───── Extracted data ─────

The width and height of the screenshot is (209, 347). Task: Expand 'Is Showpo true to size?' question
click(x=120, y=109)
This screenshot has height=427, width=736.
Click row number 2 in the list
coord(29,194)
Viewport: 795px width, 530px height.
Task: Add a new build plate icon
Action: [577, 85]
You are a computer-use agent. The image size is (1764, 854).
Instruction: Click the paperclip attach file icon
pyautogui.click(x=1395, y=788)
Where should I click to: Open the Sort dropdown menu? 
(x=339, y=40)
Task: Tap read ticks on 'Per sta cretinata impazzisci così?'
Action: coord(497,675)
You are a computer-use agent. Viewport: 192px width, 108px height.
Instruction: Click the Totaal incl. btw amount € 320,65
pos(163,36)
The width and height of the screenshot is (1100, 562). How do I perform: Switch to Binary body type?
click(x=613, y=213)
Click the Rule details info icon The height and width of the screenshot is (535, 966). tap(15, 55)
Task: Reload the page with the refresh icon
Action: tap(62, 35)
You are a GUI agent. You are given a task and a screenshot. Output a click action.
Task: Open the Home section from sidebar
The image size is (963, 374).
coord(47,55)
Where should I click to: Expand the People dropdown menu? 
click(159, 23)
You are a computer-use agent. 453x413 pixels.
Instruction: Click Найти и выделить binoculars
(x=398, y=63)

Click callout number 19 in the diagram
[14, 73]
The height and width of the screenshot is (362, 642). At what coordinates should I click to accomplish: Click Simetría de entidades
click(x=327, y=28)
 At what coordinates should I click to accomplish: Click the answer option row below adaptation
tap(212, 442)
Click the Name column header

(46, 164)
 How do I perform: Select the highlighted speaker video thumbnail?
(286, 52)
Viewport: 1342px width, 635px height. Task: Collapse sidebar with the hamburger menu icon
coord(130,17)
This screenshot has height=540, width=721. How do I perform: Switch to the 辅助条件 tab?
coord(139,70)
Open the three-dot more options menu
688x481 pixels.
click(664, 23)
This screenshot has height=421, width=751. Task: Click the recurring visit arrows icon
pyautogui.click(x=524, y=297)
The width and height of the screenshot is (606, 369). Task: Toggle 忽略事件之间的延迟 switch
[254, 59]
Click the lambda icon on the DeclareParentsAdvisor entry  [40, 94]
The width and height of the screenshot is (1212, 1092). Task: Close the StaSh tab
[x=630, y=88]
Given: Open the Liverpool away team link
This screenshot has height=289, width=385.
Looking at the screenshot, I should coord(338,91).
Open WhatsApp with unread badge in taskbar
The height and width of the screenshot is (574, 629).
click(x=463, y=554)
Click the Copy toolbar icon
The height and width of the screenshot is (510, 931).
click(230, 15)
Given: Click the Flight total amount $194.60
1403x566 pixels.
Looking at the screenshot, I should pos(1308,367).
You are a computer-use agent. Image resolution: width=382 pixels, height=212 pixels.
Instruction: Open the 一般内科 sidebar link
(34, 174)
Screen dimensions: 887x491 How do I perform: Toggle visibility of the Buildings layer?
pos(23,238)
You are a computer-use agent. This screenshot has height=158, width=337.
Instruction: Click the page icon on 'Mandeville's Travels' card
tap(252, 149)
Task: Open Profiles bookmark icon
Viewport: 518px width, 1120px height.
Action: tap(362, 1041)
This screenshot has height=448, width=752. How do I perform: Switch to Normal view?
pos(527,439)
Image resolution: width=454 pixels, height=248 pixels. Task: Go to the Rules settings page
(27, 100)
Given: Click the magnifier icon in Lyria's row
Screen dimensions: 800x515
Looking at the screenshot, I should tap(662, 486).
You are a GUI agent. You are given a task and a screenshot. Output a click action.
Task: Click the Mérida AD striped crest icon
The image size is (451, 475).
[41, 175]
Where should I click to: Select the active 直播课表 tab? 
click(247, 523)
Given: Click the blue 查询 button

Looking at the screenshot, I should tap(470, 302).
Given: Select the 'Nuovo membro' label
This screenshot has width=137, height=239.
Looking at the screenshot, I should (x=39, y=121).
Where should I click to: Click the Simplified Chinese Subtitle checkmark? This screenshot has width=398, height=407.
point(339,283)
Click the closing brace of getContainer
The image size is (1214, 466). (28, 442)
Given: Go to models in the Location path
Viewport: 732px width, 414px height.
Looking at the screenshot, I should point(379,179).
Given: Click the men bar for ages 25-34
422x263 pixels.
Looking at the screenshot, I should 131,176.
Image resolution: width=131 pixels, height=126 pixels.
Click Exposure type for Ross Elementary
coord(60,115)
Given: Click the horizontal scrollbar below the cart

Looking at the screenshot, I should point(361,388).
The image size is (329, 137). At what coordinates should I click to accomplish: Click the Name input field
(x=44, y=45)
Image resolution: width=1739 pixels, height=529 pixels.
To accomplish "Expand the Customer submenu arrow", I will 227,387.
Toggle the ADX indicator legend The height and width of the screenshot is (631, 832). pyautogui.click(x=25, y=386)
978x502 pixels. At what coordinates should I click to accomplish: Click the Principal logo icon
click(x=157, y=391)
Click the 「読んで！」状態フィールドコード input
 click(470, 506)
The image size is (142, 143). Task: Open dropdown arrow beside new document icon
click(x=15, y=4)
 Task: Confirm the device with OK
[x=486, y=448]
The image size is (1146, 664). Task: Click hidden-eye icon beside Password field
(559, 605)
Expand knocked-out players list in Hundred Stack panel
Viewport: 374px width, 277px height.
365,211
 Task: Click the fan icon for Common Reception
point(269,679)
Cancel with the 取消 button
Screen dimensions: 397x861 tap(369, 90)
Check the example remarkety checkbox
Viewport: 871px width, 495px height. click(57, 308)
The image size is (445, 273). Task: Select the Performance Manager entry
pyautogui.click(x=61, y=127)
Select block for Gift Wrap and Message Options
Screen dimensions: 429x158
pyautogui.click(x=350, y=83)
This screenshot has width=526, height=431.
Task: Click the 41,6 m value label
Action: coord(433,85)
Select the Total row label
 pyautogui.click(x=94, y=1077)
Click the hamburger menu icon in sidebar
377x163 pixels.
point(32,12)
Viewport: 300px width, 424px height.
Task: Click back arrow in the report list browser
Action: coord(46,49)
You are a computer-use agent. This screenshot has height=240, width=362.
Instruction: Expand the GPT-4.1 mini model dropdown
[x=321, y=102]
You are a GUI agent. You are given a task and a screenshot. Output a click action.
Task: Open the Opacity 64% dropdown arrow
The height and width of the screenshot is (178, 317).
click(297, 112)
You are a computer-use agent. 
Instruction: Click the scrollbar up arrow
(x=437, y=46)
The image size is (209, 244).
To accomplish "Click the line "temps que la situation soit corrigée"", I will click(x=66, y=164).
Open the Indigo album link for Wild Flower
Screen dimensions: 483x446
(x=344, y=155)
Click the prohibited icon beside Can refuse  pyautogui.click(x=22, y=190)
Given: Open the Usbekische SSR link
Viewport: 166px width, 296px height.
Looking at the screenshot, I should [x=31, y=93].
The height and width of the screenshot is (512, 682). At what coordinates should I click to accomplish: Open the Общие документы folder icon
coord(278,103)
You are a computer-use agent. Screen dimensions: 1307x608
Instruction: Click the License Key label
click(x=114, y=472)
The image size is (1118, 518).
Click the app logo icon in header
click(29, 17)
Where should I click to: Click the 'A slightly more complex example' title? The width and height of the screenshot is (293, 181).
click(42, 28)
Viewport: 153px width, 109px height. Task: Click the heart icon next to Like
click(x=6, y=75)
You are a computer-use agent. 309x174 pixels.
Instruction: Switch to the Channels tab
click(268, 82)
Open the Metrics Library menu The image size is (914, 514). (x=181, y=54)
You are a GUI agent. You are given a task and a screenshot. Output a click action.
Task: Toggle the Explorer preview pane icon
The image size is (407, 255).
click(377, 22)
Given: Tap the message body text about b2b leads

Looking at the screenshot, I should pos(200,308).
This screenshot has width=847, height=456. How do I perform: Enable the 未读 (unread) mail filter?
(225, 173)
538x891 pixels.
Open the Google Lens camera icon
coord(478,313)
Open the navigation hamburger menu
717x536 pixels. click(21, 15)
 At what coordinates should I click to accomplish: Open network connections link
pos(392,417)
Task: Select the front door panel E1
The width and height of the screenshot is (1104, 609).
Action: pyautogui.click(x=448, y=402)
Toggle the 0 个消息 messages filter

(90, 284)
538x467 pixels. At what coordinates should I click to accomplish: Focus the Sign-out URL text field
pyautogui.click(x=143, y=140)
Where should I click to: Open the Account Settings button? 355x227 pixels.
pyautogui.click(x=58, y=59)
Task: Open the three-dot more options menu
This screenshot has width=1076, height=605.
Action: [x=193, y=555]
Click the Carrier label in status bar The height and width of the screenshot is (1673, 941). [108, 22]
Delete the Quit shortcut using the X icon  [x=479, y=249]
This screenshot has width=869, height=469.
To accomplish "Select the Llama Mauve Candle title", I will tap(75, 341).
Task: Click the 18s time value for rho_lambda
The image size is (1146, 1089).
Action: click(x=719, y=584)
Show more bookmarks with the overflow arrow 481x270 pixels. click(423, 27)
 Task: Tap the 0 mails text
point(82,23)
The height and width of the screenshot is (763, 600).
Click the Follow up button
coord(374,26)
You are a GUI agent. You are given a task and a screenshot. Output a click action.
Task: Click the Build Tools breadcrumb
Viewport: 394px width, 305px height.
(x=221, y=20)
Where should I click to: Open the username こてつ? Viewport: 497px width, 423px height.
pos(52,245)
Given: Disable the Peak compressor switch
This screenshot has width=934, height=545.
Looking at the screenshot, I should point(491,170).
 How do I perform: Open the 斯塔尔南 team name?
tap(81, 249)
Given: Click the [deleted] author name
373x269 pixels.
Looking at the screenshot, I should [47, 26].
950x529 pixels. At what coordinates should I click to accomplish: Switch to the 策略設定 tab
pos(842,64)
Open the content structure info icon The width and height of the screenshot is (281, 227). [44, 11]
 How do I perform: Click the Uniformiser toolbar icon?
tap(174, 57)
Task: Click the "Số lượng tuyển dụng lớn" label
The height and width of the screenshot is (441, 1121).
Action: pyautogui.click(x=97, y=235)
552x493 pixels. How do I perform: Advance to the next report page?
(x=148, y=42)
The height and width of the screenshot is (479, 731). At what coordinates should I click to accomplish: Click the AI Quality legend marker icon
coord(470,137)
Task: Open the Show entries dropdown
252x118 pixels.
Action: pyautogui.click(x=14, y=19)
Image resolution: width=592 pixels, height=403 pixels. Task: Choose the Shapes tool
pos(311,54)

─────

▶ Your goal
Set down only the line containing "Task: Click the 18s time value for rho_lambda" and the lines after it through the end, exactly as they appear above.

▶ Task result
Task: Click the 18s time value for rho_lambda
The image size is (1146, 1089).
Action: click(x=719, y=584)
Show more bookmarks with the overflow arrow 481x270 pixels. click(423, 27)
 Task: Tap the 0 mails text
point(82,23)
The height and width of the screenshot is (763, 600).
Click the Follow up button
coord(374,26)
You are a GUI agent. You are given a task and a screenshot. Output a click action.
Task: Click the Build Tools breadcrumb
Viewport: 394px width, 305px height.
(x=221, y=20)
Where should I click to: Open the username こてつ? Viewport: 497px width, 423px height.
pos(52,245)
Given: Disable the Peak compressor switch
This screenshot has width=934, height=545.
Looking at the screenshot, I should point(491,170).
 How do I perform: Open the 斯塔尔南 team name?
tap(81, 249)
Given: Click the [deleted] author name
373x269 pixels.
Looking at the screenshot, I should [47, 26].
950x529 pixels. At what coordinates should I click to accomplish: Switch to the 策略設定 tab
pos(842,64)
Open the content structure info icon The width and height of the screenshot is (281, 227). [44, 11]
 How do I perform: Click the Uniformiser toolbar icon?
tap(174, 57)
Task: Click the "Số lượng tuyển dụng lớn" label
The height and width of the screenshot is (441, 1121).
Action: pyautogui.click(x=97, y=235)
552x493 pixels. How do I perform: Advance to the next report page?
(x=148, y=42)
The height and width of the screenshot is (479, 731). At what coordinates should I click to accomplish: Click the AI Quality legend marker icon
coord(470,137)
Task: Open the Show entries dropdown
252x118 pixels.
Action: pyautogui.click(x=14, y=19)
Image resolution: width=592 pixels, height=403 pixels. Task: Choose the Shapes tool
pos(311,54)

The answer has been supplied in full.